We installed CommuniGate Pro on a RedHat Linux system for testing. Installing CommuniGate Pro is through RPM, and the installation routine create a bunch of other scripts that take care of routine tasks for you. As part of the installation, CommuniGate Pro replaces standard mail handlers such as sendmail binaries with its own versions, as well as providing startup and shutdown scripts. The interface to CommuniGate Pro is through HTML, allowing any Web browser to configure the software from any platform. Remote administration is also supported through CLI and SMTP. Using the Web interface (you don’t need to have Web server software running in order to use the HTML interface) you can configure CommuniGate Pro quite quickly, although the task of setting up mailboxes and aliases can take a while for a larger company. The Web connection is protected by SSL, but for those who dislike Web interfaces of any kind, standard ASCII editors can be used to modify the configuration files. On-line help is accessible through the Web interface and is quite good. Setting up a site with 100 users and a bunch of virtual routes took a couple of hours, but the process quickly becomes routine.

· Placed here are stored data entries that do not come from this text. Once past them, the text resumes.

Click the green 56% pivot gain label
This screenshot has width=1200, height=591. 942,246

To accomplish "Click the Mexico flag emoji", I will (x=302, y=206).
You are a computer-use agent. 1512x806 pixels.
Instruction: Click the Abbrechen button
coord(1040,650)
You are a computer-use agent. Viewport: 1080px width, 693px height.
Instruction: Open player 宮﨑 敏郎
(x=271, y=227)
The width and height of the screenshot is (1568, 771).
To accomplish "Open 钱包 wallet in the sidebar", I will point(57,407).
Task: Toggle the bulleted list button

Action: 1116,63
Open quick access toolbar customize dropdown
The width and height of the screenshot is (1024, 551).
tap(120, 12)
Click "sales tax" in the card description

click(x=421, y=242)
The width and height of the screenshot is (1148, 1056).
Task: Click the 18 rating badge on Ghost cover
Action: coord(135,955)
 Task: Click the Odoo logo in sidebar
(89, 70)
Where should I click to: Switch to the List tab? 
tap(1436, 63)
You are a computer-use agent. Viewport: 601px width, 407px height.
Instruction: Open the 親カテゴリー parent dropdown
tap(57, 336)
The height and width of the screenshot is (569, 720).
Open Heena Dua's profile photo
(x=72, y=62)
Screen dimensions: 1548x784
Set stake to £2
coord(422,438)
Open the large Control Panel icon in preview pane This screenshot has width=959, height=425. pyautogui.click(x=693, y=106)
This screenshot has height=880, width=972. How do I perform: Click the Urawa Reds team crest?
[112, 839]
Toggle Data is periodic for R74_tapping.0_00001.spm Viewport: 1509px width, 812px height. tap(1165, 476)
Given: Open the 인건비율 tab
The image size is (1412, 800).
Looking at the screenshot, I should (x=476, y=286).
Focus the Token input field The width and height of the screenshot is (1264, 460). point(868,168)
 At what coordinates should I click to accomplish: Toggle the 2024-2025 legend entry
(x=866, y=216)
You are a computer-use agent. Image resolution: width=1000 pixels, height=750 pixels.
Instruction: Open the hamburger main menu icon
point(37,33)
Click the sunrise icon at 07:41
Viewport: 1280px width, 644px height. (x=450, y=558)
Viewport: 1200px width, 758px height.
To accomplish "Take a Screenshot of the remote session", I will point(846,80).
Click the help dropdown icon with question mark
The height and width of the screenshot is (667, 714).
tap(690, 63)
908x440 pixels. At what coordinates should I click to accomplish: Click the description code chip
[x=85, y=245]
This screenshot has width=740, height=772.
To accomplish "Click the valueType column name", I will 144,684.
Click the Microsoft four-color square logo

Administration tasks are light because scripts handle most of the tasks for you, including logging and log file handling. An administrator can monitor the behavior of CommuniGate Pro, including mail transfers and connection behavior, as well as observer the flow of mail to users. The anti-spam measures are good, although there will always be some mail that sneaks through. You can block mail by a number of mechanisms, including source names, domains, or IP addresses. Administrators can set up multiple mailboxes per user as well as shared mailboxes, and allow multiple domains to be handled by a single installation of CommuniGate Pro.
The default setup provided with CommuniGate Pro will suffice for most installations, but you can modify practically every aspect of the mail server and clients. You can establish server rules that dictate who CommuniGate Pro will behave and how it is accessed, which allows you to set policies and stick with them. You can invoke or disable scripts for mail handling, as well as executing external scripts (such as backup routines). The list of customizable aspects can be truly staggering, and you can apply completely different sets based on a network-wide, domain-specific or even user-specific approach.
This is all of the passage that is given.